● EXERCISE BRIEF
Locate the line that contains "Open the Trading" in the entries below, then repeat it and every following line through the line that contains "Viewport: 1321px width, 896px height.", exactly, and no others.

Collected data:
---

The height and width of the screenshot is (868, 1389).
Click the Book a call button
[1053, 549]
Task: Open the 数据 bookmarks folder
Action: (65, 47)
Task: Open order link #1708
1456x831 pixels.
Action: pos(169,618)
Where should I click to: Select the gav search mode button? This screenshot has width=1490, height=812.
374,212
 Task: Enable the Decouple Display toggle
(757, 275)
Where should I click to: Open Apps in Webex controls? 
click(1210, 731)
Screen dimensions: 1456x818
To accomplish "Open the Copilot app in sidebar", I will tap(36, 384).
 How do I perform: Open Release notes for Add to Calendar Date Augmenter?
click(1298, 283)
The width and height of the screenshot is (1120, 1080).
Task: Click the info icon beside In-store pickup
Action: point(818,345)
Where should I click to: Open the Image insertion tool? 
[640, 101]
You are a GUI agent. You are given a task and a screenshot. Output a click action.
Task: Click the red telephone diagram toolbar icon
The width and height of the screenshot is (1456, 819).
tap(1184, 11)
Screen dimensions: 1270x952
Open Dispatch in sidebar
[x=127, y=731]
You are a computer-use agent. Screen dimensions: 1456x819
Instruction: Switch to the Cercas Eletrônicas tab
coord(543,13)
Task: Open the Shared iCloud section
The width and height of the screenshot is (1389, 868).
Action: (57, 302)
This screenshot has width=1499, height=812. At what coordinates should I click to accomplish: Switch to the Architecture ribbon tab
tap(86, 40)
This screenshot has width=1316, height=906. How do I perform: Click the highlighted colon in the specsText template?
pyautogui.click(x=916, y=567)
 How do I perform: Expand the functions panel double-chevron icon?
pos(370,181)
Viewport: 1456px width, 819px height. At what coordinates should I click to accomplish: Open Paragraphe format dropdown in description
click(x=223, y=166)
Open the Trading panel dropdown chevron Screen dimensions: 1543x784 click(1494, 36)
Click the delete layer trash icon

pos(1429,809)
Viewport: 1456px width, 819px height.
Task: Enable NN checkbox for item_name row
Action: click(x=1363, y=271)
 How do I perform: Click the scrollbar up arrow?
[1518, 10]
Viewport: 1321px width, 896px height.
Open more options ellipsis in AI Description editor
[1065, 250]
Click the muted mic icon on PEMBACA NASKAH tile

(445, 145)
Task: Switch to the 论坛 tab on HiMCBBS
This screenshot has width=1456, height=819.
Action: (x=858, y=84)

---

● SOLUTION TO THIS PROBLEM
Open the Trading panel dropdown chevron Screen dimensions: 1543x784 click(1494, 36)
Click the delete layer trash icon

pos(1429,809)
Viewport: 1456px width, 819px height.
Task: Enable NN checkbox for item_name row
Action: click(x=1363, y=271)
 How do I perform: Click the scrollbar up arrow?
[1518, 10]
Viewport: 1321px width, 896px height.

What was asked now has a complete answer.